Collected data entries
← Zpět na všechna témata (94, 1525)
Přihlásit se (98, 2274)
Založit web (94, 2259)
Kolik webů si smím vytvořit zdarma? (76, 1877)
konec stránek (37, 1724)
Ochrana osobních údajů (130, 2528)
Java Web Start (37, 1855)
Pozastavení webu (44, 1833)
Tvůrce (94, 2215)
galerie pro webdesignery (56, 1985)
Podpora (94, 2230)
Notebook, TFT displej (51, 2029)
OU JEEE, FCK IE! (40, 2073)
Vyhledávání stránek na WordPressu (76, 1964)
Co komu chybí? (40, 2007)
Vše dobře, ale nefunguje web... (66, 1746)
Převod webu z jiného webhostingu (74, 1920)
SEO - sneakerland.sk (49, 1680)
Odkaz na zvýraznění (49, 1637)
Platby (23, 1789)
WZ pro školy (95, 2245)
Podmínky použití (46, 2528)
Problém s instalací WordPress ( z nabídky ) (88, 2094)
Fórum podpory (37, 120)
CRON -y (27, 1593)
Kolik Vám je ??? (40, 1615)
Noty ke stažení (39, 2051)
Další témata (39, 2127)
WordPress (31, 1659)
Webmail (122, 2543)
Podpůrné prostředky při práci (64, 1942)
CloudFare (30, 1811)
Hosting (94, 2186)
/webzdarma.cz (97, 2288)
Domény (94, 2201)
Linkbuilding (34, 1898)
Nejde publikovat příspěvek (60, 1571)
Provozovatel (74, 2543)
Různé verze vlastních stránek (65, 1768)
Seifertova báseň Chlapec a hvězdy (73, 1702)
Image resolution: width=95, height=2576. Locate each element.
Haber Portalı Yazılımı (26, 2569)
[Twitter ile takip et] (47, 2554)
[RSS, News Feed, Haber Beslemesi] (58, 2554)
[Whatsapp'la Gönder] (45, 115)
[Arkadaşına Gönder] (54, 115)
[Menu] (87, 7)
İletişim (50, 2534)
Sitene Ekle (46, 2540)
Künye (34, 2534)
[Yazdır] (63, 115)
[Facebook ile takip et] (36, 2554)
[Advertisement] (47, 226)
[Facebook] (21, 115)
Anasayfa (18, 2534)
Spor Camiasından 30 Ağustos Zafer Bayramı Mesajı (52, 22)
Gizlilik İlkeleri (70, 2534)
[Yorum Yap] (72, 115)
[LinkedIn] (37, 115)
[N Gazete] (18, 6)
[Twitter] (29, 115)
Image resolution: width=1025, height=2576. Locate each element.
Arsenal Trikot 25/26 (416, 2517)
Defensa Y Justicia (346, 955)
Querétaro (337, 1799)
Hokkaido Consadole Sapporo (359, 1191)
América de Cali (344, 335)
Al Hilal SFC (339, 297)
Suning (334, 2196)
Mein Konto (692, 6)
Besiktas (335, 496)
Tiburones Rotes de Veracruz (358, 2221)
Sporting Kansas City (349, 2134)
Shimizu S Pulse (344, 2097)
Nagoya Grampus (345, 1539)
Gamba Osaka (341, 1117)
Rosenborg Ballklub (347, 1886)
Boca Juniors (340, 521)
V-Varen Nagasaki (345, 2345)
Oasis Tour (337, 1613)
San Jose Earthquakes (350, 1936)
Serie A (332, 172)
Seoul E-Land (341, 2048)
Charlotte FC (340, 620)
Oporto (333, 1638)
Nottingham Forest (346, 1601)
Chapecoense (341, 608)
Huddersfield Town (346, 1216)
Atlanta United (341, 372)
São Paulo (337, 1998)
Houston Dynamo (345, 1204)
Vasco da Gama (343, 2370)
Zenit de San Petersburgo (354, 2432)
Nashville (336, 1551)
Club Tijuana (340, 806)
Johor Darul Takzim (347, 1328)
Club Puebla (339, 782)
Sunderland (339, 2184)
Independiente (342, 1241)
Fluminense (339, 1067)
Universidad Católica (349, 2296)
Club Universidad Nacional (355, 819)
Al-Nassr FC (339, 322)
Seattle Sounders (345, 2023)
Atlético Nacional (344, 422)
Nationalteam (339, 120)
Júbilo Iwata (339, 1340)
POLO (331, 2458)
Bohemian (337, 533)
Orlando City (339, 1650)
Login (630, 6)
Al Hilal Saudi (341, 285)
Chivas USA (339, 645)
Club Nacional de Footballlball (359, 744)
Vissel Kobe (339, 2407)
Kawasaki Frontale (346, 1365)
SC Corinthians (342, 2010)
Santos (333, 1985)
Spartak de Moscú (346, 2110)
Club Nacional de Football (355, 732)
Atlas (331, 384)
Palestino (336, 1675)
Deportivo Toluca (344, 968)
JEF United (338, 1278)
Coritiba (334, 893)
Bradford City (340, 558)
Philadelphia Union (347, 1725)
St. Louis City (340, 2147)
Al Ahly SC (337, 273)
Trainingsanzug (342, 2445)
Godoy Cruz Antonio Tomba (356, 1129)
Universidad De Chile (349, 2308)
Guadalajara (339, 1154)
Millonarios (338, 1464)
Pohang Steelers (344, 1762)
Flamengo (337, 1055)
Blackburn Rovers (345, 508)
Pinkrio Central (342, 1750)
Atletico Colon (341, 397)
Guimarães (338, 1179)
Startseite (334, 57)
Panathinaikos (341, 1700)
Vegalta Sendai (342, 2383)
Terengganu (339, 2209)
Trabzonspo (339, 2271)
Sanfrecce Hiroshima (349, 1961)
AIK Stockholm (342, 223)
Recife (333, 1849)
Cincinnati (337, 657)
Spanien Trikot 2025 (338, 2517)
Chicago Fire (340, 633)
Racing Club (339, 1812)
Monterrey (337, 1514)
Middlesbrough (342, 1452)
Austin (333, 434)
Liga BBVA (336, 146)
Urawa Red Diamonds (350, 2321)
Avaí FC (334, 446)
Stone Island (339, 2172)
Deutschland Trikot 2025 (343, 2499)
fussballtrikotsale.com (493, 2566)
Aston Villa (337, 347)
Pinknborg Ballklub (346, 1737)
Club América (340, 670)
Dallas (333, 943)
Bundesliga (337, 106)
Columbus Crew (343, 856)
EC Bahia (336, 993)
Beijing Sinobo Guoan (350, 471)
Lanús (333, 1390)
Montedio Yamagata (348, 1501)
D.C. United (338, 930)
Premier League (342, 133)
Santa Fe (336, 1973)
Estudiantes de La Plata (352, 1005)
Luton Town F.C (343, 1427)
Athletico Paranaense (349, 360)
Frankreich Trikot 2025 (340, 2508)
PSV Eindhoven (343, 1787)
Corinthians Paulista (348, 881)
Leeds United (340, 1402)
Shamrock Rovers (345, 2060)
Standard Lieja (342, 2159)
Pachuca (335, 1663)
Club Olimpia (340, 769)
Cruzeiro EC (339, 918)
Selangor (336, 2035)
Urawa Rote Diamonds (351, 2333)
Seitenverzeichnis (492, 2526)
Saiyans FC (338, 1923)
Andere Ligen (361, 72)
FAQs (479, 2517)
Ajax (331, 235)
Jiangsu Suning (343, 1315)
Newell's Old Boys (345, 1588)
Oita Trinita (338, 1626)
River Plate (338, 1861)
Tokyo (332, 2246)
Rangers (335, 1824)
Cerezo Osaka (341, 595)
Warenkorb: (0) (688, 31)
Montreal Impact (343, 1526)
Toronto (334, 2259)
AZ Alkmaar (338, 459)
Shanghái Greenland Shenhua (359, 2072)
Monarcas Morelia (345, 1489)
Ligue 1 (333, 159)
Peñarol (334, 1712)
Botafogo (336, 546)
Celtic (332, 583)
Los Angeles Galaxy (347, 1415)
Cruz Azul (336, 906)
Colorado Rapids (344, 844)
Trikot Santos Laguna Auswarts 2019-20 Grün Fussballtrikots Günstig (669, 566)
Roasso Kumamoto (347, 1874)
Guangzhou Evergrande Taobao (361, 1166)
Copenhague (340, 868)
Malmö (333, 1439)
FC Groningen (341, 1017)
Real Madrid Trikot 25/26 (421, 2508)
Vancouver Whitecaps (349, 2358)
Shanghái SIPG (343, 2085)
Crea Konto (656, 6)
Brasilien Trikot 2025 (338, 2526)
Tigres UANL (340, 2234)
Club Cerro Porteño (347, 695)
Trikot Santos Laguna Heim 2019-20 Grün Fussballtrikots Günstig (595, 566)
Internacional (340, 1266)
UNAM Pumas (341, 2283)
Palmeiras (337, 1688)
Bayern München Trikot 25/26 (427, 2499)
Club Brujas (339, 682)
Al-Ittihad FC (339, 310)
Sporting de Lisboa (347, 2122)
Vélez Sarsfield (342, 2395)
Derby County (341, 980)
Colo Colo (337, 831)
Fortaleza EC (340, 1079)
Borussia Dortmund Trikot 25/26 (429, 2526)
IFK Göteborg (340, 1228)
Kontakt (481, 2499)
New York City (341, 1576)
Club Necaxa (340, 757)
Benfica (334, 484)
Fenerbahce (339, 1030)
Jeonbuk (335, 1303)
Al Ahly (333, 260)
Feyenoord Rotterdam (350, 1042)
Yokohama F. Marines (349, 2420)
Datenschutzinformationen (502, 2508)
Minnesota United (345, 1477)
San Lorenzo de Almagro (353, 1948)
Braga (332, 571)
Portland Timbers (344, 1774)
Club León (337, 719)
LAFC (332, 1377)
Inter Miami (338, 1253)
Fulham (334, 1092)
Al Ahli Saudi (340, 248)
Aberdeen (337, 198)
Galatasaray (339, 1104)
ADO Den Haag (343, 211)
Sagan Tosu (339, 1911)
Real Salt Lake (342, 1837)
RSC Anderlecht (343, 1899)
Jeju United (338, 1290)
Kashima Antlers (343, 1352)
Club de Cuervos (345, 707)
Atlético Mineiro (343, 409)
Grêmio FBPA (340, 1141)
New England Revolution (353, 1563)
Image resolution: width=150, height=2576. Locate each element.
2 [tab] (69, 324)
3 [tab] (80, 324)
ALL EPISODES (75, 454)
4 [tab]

### What this task involves:
Each line in the entries above, starting at the line with "Club Brujas (339, 682)" and ending at the line with "Club Necaxa (340, 757)", is to be printed exactly, and only those lines.

### Response to this task:
Club Brujas (339, 682)
Al-Ittihad FC (339, 310)
Sporting de Lisboa (347, 2122)
Vélez Sarsfield (342, 2395)
Derby County (341, 980)
Colo Colo (337, 831)
Fortaleza EC (340, 1079)
Borussia Dortmund Trikot 25/26 (429, 2526)
IFK Göteborg (340, 1228)
Kontakt (481, 2499)
New York City (341, 1576)
Club Necaxa (340, 757)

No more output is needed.